Come funziona il dispositivo

Analizzando il funzionamento del defibrillatore sottocutaneo è possibile comprendere le evidenti differenze con il pacemaker, strumento in grado esclusivamente di regolare i battiti. Il dispositivo impiantato anche a Bove, infatti, ha una serie di sistemi di rilevazione che gli consentono di individuare immediatamente l'insorgere di un'aritmia grave, come la fibrillazione ventricolare, e di intervenire con uno choc elettrico per riequilibrare la regolarità del battito cardiaco.
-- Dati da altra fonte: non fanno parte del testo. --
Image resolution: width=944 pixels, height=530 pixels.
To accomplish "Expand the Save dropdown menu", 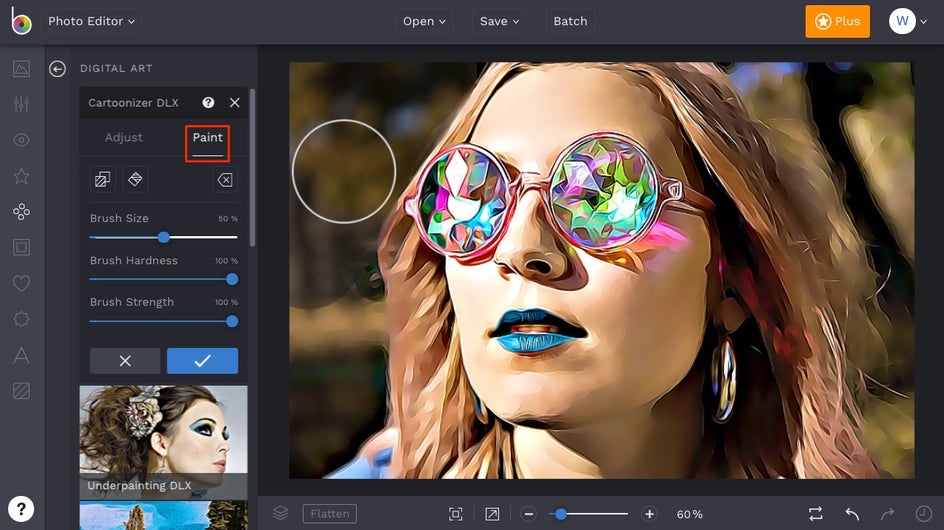I will point(500,21).
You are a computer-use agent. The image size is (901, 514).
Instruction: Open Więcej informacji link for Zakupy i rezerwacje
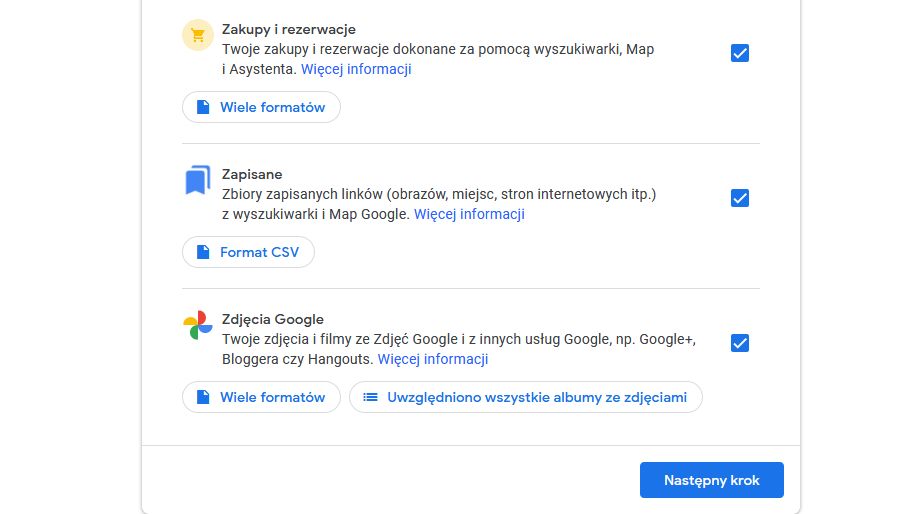click(356, 69)
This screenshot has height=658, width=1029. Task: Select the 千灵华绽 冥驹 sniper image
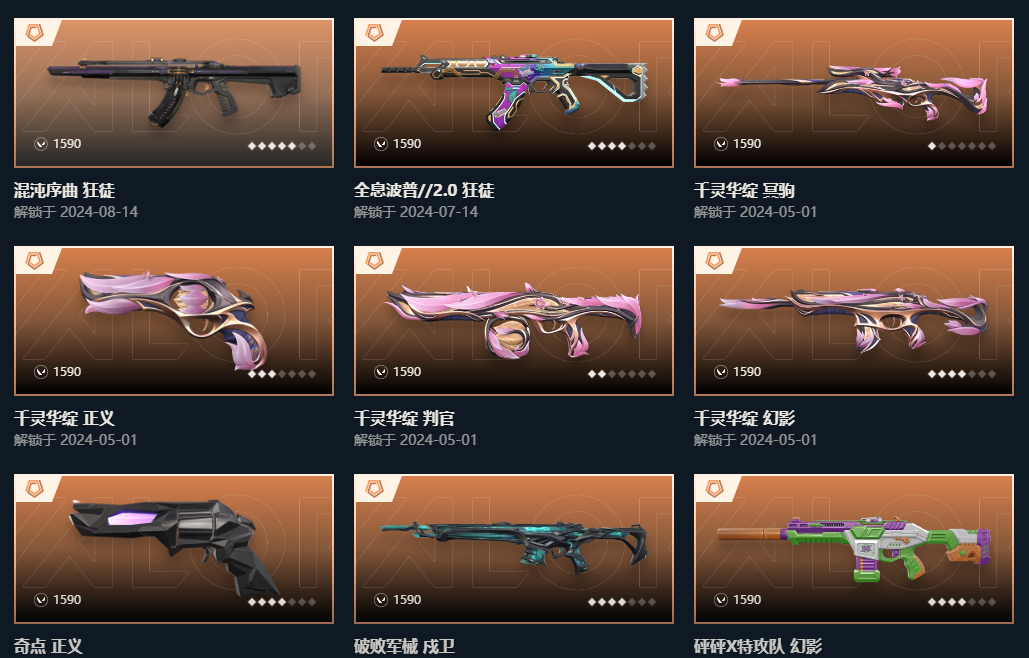point(853,92)
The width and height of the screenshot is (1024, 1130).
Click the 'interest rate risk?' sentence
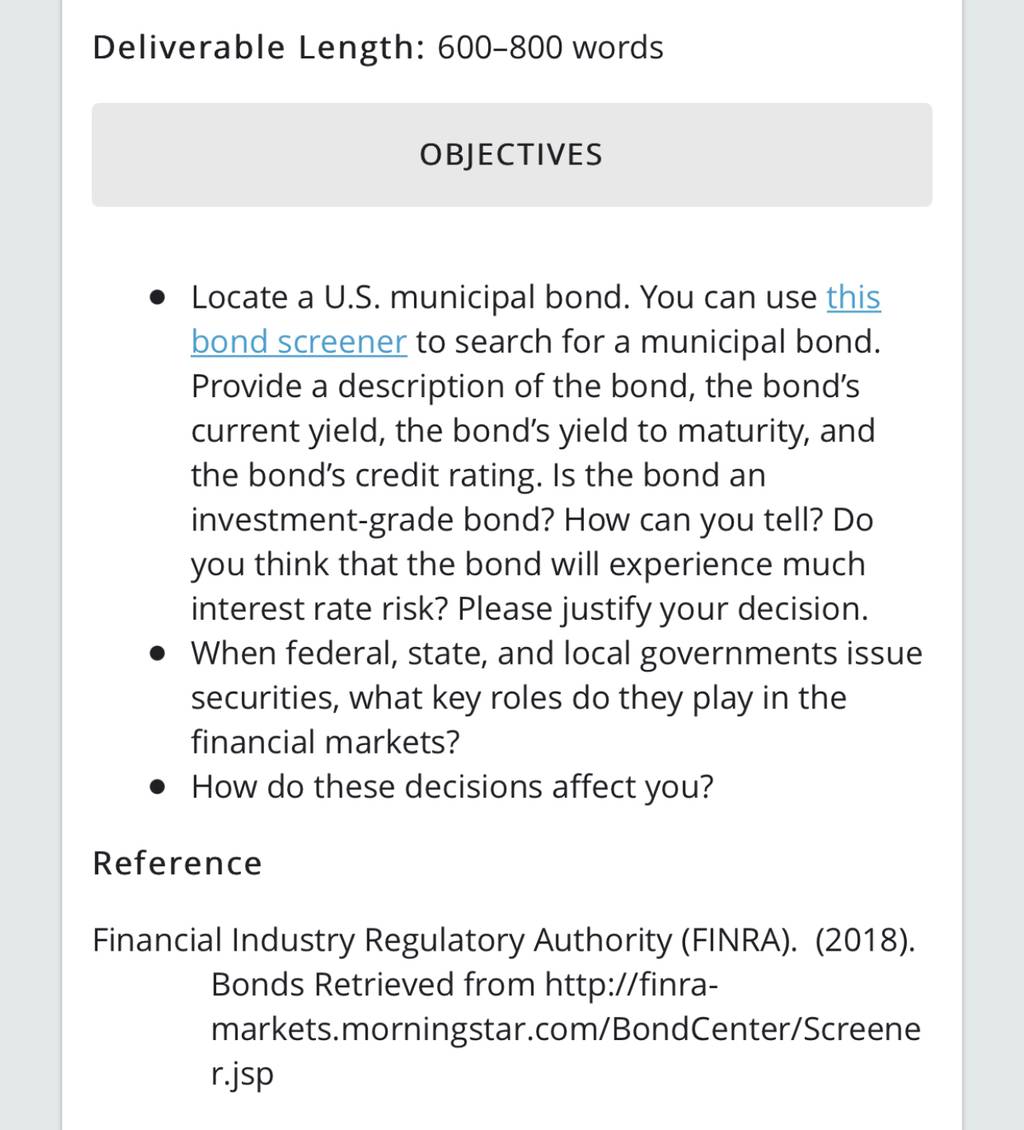[x=320, y=609]
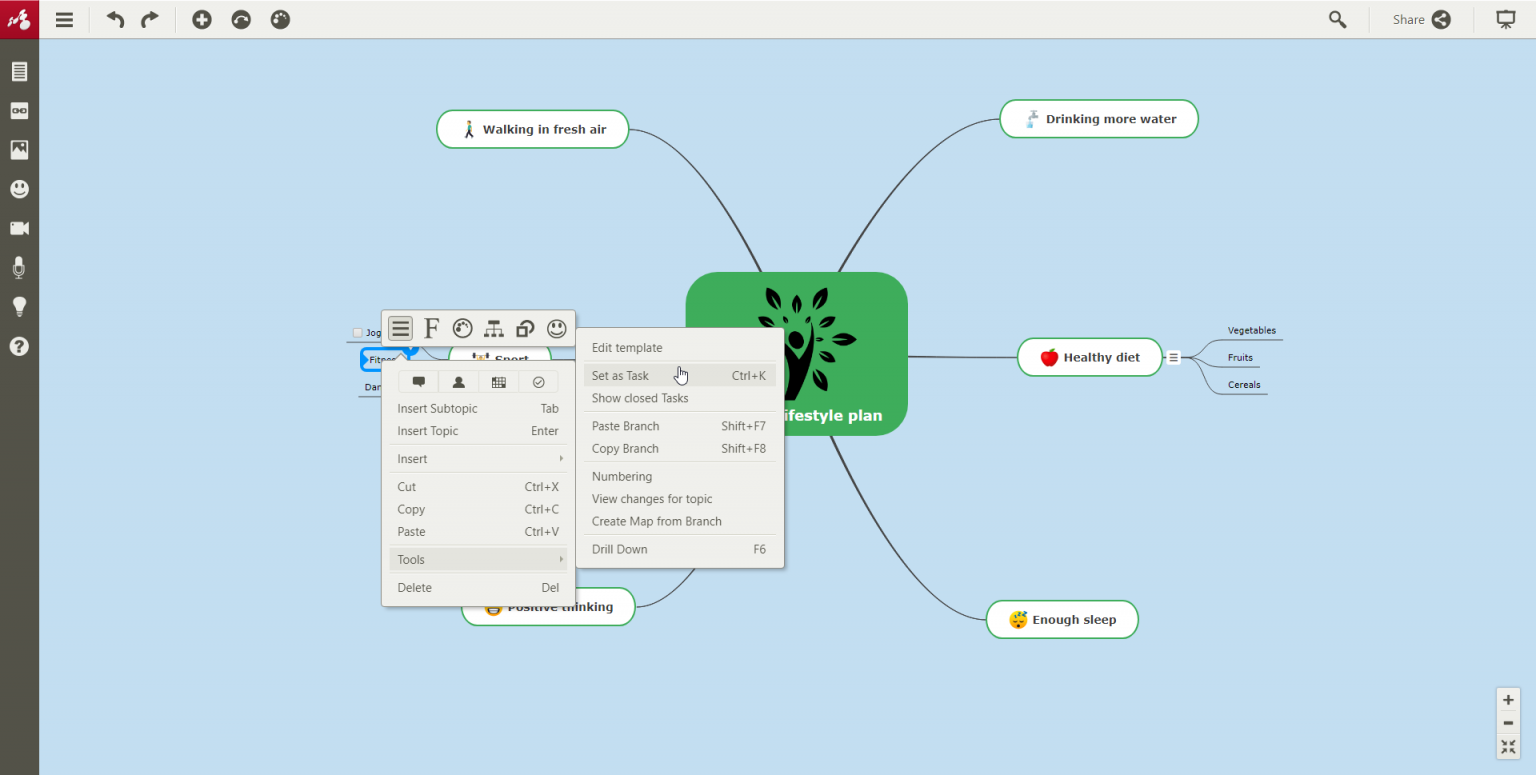The image size is (1536, 775).
Task: Insert an image using the sidebar icon
Action: 19,149
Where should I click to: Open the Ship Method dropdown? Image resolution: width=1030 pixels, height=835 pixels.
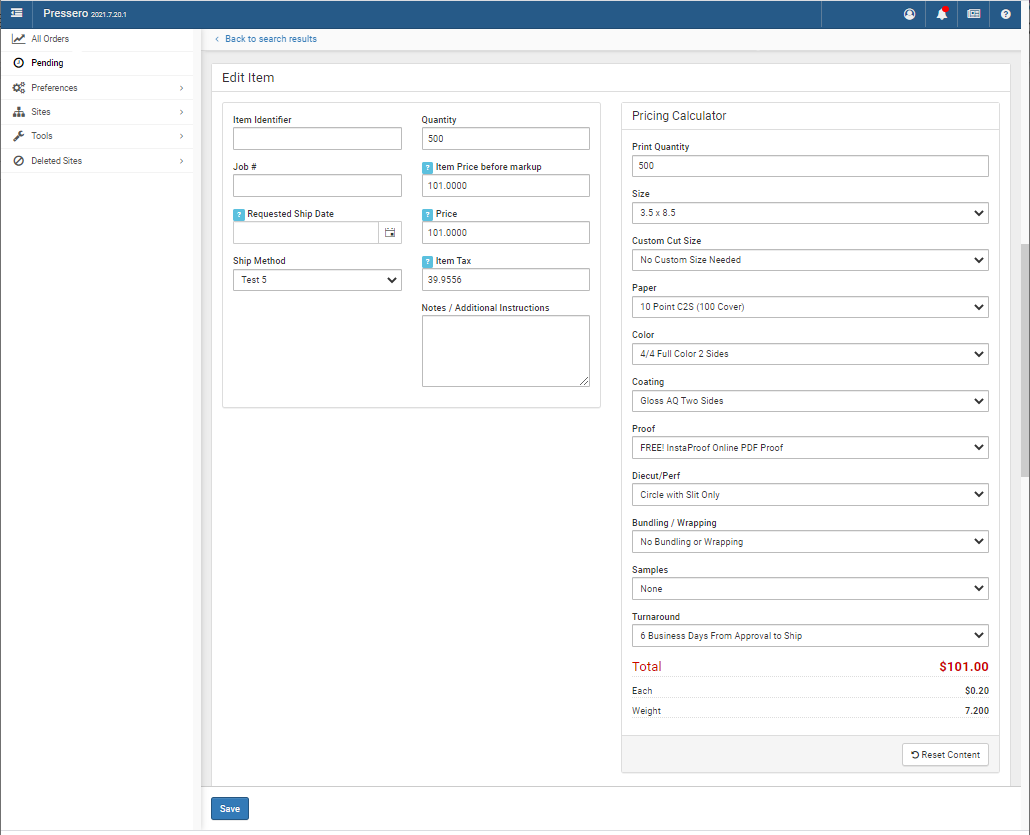coord(317,280)
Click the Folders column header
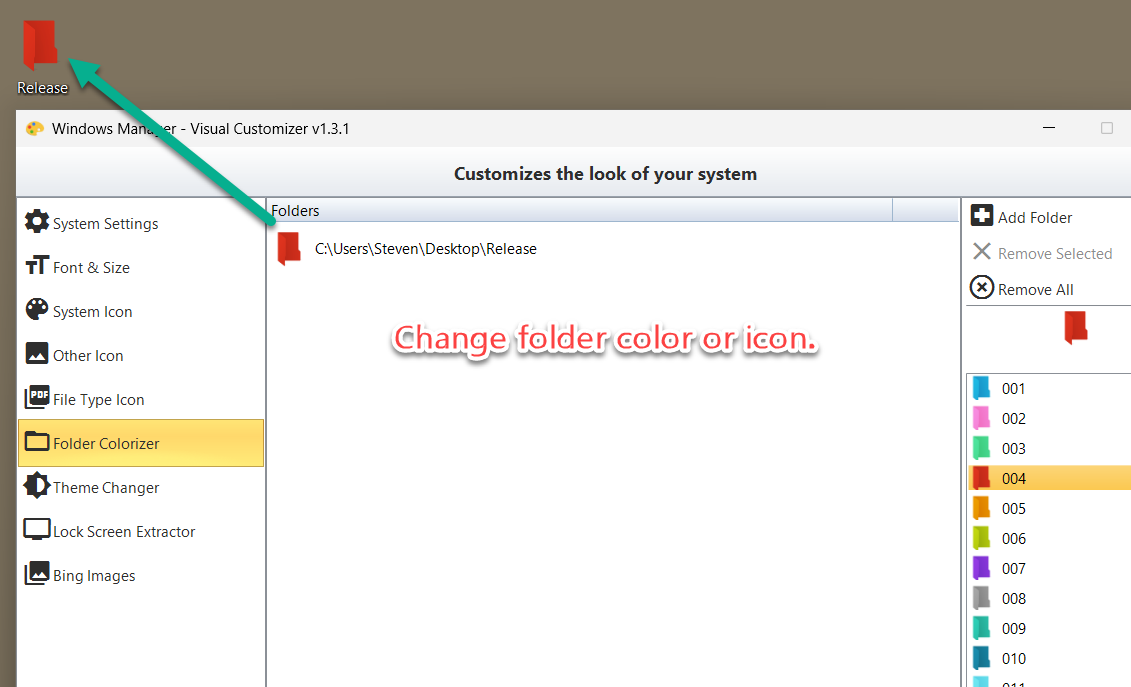 click(581, 210)
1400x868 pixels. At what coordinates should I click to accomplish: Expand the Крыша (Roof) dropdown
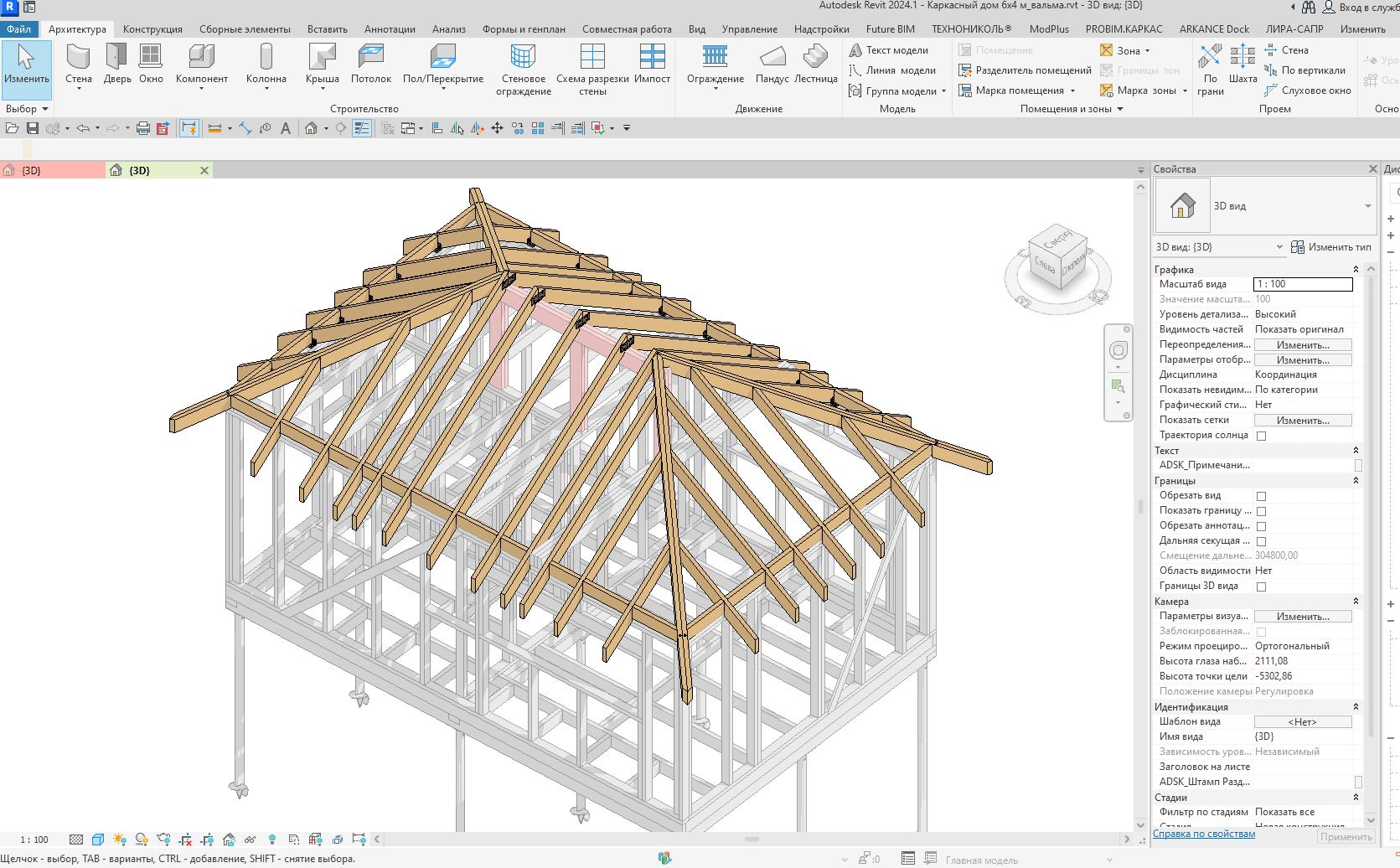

Non si tratta, comunque, dell'unica soluzione possibile. "Tecnicamente si può puntare su un classico impianto intracardiaco, con l'elettrocatetere che si va a posizionare all'interno del cuore passando dalla spalla, dove sottocute rimane la cassa, attraverso il sistema venoso", puntualizza il dottor Molon. Qualora si decida invece di optare per l'impianto di un defibrillatore sottocutaneo, invece, l'elettrocatetere rimane sottocute, senza entrare nel cuore. Con questa soluzione si hanno due vantaggi: non solo il sistema attivo di rilevazione consente di essere protetti da tachicardie o eventuali episodi di defibrillazione, ma nel caso in cui si possa e si voglia rimuovere il dispositivo è possibile farlo in modo rapido e senza far correre rischi al paziente.

La necessità di impiantare un defibrillatore sottocutaneo nasce dall'esigenza di tutelare la salute di una persona con alte probabilità, vista la sua storia clinica, di essere colpita da una fibrillazione ventricolare, un tipo di aritmia cardiaca che si manifesta attraverso un ritmo cardiaco accelerato e irregolare. In casi del genere si verifica una sequenza caotica di contrazioni molto rapide dei ventricoli, le cavità inferiori del cuore, anche centinaia di volte in un solo minuto: queste contrazioni scoordinate, provocate da impulsi elettrici caotici, si verificano autonomamente rispetto al soprastante atrio, che continua invece a mantenere il suo ritmo.

La conseguenza più grave di questo genere di condizione è un problema emodinamico: il ritmo cardiaco impazzito non consente infatti al cuore di pompare correttamente il sangue nel circolo arterioso, e si viene a verificare uno stato ischemico in grado di compromettere lo stesso cuore, il cervello e tutti gli altri organi del nostro corpo. A questo punto l'unico modo di salvare la vita al paziente, colto da arresto cardiocircolatorio che può condurre al decesso, è quello di intervenire solitamente entro una decina di minuti con manovre di rianimazione e con la defibrillazione. La scarica elettrica risolutiva, che può variare di intensità, riesce a riassestare il ritmo cardiaco, ripristinando il normale battito.

Il dispositivo elettronico, quindi garantisce al paziente al quale viene impiantato di vivere con maggiore sicurezza, ma nel nostro Paese non è contemplata la possibilità di effettuare ancora attività agonistica a livello professionale, esattamente come

accaduto già a Eriksen:"Questa condizione controindica l’attività professionistica in Italia", spiega in conclusione l'esperto, "visto che non è possibile dare idoneità ai portatori del defibrillatore".